• [Your goal]: In the listing below, the lines starting with the line with "Viewport: 182px width, 103px height." and going on through the line with "Click the request" are to be reproduced exactly, and only those.
________________________
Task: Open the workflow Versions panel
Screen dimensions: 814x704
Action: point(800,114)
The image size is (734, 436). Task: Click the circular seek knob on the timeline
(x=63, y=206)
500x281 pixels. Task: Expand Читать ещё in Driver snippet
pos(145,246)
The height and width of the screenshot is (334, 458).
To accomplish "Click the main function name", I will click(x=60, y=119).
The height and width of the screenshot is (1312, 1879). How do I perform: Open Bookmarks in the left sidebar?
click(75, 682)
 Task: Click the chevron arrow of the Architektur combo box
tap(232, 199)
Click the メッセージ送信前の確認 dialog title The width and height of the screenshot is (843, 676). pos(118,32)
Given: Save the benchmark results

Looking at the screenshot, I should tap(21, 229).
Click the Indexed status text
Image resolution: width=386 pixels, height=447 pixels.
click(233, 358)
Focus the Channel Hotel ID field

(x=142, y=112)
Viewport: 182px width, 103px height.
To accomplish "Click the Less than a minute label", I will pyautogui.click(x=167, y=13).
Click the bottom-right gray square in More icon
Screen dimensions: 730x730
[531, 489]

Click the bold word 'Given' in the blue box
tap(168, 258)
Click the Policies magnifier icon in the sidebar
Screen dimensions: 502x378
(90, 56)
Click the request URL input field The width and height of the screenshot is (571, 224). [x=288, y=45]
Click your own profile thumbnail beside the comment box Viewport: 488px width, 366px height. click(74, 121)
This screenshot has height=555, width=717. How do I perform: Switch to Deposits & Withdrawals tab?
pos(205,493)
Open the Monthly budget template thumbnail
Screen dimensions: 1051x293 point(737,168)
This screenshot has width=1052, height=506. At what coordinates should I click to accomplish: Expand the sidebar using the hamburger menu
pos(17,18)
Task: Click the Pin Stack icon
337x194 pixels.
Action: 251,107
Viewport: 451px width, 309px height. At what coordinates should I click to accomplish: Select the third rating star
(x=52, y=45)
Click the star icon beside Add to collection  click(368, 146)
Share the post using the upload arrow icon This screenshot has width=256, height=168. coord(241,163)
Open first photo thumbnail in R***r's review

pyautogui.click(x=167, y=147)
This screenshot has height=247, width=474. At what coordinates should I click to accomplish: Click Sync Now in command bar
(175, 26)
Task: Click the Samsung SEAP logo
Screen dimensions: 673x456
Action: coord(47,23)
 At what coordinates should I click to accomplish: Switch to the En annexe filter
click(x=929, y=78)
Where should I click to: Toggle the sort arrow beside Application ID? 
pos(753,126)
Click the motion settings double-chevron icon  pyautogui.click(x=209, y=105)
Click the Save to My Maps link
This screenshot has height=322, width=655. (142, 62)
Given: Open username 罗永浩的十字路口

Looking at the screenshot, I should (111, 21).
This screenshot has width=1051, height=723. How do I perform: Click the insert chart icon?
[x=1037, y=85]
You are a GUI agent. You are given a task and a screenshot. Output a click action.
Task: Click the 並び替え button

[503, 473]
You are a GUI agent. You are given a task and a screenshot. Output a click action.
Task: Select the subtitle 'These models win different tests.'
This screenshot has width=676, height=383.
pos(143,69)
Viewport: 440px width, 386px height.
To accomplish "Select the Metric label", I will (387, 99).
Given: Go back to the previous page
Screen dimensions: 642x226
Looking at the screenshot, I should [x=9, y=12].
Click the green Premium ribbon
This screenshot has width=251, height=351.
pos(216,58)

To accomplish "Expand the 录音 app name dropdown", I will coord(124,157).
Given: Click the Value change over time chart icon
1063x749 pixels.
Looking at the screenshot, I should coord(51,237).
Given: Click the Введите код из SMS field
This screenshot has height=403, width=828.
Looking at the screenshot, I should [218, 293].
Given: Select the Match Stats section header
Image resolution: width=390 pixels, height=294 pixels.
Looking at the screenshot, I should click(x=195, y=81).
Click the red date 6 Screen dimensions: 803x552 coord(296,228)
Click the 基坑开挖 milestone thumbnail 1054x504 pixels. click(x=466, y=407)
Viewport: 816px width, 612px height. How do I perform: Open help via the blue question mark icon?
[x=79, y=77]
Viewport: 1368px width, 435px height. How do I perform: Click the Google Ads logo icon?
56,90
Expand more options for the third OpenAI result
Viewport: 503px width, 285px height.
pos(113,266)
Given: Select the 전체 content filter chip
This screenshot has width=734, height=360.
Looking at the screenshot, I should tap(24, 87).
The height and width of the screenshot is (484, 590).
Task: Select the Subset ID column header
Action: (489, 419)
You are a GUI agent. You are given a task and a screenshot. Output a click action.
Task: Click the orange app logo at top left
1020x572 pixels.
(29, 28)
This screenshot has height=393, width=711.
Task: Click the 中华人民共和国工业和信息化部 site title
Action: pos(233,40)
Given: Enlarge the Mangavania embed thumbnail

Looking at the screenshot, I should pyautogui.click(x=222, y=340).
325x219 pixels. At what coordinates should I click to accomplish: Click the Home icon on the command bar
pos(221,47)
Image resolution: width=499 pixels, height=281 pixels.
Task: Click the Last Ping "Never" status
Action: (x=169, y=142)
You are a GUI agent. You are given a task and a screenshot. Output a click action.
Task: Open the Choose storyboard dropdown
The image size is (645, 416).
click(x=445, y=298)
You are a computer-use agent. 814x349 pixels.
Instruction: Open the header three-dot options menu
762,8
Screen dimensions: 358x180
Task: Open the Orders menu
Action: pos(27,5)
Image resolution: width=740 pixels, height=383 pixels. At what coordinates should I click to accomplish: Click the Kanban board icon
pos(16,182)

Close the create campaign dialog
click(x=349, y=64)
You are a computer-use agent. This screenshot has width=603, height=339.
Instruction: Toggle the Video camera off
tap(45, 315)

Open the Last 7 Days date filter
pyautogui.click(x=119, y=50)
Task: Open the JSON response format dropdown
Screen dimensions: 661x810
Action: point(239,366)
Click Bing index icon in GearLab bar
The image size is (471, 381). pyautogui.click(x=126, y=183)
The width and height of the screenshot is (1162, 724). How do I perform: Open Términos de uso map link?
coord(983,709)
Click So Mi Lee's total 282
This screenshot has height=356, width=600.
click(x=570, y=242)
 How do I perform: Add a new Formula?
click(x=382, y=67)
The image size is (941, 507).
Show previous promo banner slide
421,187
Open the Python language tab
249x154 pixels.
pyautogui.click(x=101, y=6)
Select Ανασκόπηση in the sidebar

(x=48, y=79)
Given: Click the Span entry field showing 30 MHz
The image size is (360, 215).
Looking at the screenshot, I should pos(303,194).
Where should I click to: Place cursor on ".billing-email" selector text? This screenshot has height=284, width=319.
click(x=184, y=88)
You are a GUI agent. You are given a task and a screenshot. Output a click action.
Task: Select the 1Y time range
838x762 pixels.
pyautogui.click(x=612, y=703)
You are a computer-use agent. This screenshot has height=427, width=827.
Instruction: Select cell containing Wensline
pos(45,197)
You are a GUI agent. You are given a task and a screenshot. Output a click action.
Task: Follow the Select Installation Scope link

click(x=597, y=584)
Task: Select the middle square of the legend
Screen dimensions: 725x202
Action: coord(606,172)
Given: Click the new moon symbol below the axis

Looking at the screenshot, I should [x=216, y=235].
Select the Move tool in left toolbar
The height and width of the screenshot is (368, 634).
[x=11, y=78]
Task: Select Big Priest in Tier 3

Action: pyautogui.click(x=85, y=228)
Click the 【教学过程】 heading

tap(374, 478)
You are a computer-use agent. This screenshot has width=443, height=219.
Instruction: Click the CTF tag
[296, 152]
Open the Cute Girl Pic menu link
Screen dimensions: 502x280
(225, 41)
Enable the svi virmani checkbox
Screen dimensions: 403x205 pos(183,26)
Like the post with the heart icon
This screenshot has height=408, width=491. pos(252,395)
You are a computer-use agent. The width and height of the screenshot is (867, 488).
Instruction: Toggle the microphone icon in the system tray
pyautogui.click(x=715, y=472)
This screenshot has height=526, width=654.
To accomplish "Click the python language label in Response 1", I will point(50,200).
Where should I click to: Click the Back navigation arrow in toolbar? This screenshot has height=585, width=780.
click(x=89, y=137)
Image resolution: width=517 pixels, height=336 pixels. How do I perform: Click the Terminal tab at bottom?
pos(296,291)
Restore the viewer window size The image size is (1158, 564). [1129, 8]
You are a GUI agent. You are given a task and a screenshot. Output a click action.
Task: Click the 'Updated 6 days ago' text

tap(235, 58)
________________________
• [Written solution]:
Viewport: 182px width, 103px height.
To accomplish "Click the Less than a minute label", I will pyautogui.click(x=167, y=13).
Click the bottom-right gray square in More icon
Screen dimensions: 730x730
[531, 489]

Click the bold word 'Given' in the blue box
tap(168, 258)
Click the Policies magnifier icon in the sidebar
Screen dimensions: 502x378
(90, 56)
Click the request URL input field The width and height of the screenshot is (571, 224). [x=288, y=45]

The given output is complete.